Et les mesures prises ? Parfois en manque de gel, de masques ou d’instructions claires de la part de leur agence, les hôtesses se sont retrouvées démunies. “Mon agence ne m’a rien donné, me confie Prune, hôtesse d’accueil au quatrième étage d’un immeuble du VIIIe arrondissement. L’entreprise pour laquelle je travaille [un groupe coopératif français de produits alimentaires] a dû nous fournir des vitres elle-même.” 

“Au moment du second confinement, j’ai tout de suite été prévenue par mon entreprise qui m’annonçait qu’ils fermaient et que je serai donc en chômage partiel, poursuit Prune. Par contre, ce n’est que bien plus tard que l’agence m’a envoyé un message, en me ‘sommant’ de ne pas quitter Paris mais de rester disponible au cas où pour d'autres sites. Mais j’ai signé un contrat avec cette boîte, je ne suis pas une hôtesse volante, moi !”.

Entre la vamp’ et la boniche, trouver sa place dans le métier

Le gros problème, c’est que le statut même de l’hôtesse la rend considérablement vulnérable. Sa parole - et celle de ses consoeurs - n’a pas de poids dans la mesure où sa place au sein d’une structure ne dépend que de sa capacité à accepter les aléas de son métier et la stabilité de son job ne tient qu’à la largeur de son sourire. Comme dirait Joey dans Friends : “When the package is pretty, no one cares what’s inside !”, (quand l’emballage est beau, personne ne se soucie de ce qui se trouve à l’intérieur). 

Car si les hôtesses ont été rappelées si vite à leur poste, c’est avant tout à cause de cette “notion de décorum liée à la symbolique de la maîtresse de maison”, affirme Gabrielle Schütz. Sans compter que malgré le port du masque, les règles concernant le maquillage impeccable n'ont pas évolué, mise à part le port du rouge à lèvre devenu facultatif. Lorsque tout va mal, on sauve quand même les apparences. 

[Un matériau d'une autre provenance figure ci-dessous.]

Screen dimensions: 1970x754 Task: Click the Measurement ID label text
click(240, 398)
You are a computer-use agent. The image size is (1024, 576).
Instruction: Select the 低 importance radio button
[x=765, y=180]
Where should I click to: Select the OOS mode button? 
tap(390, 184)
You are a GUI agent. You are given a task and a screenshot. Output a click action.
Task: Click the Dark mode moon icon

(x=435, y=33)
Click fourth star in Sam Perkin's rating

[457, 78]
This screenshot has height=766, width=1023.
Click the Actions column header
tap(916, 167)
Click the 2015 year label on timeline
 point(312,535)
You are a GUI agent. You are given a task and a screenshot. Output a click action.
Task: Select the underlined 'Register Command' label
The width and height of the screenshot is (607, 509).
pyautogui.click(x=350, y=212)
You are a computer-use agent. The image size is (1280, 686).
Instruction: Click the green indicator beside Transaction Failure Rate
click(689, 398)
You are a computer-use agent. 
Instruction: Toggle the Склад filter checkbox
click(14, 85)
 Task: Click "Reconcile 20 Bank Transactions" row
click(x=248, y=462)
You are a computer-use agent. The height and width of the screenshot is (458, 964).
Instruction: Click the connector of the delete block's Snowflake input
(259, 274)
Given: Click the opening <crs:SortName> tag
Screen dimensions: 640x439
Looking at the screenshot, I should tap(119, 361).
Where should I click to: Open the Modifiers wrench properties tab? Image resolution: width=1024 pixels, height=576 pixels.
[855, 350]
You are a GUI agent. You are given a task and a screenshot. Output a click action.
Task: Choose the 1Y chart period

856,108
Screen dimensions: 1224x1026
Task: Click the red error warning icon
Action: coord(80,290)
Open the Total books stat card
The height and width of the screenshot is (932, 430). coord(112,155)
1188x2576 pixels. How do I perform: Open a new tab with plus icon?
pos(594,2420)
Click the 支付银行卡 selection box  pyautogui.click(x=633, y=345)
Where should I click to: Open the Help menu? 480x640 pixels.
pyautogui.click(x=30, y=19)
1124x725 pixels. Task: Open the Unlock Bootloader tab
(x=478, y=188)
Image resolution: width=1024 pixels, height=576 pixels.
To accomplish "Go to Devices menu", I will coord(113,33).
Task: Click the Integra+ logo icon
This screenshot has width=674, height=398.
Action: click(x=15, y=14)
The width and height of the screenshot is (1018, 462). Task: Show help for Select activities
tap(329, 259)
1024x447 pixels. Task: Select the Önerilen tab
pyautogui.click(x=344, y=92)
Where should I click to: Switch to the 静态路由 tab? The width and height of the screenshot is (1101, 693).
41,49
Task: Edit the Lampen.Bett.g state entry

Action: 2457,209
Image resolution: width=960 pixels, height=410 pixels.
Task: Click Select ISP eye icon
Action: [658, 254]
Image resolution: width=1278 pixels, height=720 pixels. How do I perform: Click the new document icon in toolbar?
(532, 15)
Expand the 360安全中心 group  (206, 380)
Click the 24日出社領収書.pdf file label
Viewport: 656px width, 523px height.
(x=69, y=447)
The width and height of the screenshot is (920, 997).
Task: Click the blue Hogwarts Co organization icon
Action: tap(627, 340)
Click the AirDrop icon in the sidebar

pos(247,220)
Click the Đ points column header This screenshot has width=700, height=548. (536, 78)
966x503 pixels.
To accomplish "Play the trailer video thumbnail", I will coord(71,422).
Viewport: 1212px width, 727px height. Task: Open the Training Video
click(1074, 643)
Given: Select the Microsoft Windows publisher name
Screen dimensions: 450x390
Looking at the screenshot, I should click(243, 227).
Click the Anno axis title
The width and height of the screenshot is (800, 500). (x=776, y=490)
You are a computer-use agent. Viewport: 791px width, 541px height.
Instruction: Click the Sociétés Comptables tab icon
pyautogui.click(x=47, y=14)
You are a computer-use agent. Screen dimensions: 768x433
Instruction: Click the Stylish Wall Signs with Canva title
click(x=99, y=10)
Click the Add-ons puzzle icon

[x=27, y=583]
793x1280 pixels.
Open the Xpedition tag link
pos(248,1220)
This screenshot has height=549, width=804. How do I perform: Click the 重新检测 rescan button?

On attend de l’hôtesse d’être séductrice mais aussi de savoir materner les salariés et de se rendre disponible

Selon l’analyse de Gabrielle Schütz, “les hôtesses relèvent de deux figures : la vamp (potiche, décorative, avec un langage et comportement codifié) et la maîtresse de maison. Elles font partie de la politique marketing de l’entreprise. On attend de l’hôtesse d’être séductrice mais aussi de savoir materner les salariés et de se rendre disponible”, explique-t-elle. Ce “piège de l’éternel féminin”, tel que le définit notre spécialiste, existe depuis des décennies et n’évolue pas vraiment, même en temps de pandémie mondiale. Toutes ou presque ont une anecdote concernant un fait de drague. Léa, hôtesse pour une grande compagnie, confirme : “Même les livreurs se sentent obligés de nous draguer, comme s'ils ne pouvaient pas s’en empêcher.” 

Et, contrairement à ce que l’on pourrait penser, pas uniquement de la part des hommes. Rachel, qui travaille à l'accueil d'un groupe de luxe, se souvient qu'une femme du service sécurité qui avait flashé sur elle. "Je lui ai dit que je n’étais pas intéressée. Mais pendant des semaines, elle m’a appelée hors de mes horaires de travail, elle me bloquait le chemin lorsque j’arrivais ou elle venait pleurer à l’accueil. La dernière fois, elle est même rentrée dans les vestiaires pendant que je me changeais.” 

Des femmes multitâches et une charge mentale alourdie avec la Covid

A leur rôle décoratif à la Mad Men s'ajoutent des tâches qui ne relèvent pas de leur rôle usuel. Parce qu’il semble naturel qu’une femme soit douce, serviable, aimable, attentionnée… “Le seul avantage des mesures anti-Covid, sourit Prune, c’est que je n’ai plus à servir les cafés en réunion.” Et le reste ? “J’envoie des colis, des mails, je gère les réunions, en plus de mon travail de réceptionniste. L’assistante du directeur, même en télétravail, me refile son boulot, c’est-à-dire organiser le planning du patron”. 

De son côté, Rachel doit "donner des cadeaux à des panélistes, qui les testent". "Maintenant, c’est nous qui sommes chargées de tout désinfecter, de préparer la salle, de s’occuper des stocks, etc. Et à côté de ça, on n’a pas le droit de rester seules avec les cadeaux, un type nous accompagne, parce que s’il manque quelque chose, c’est plus simple d’accuser une hôtesse qu’une personne en interne", nous raconte-t-elle. 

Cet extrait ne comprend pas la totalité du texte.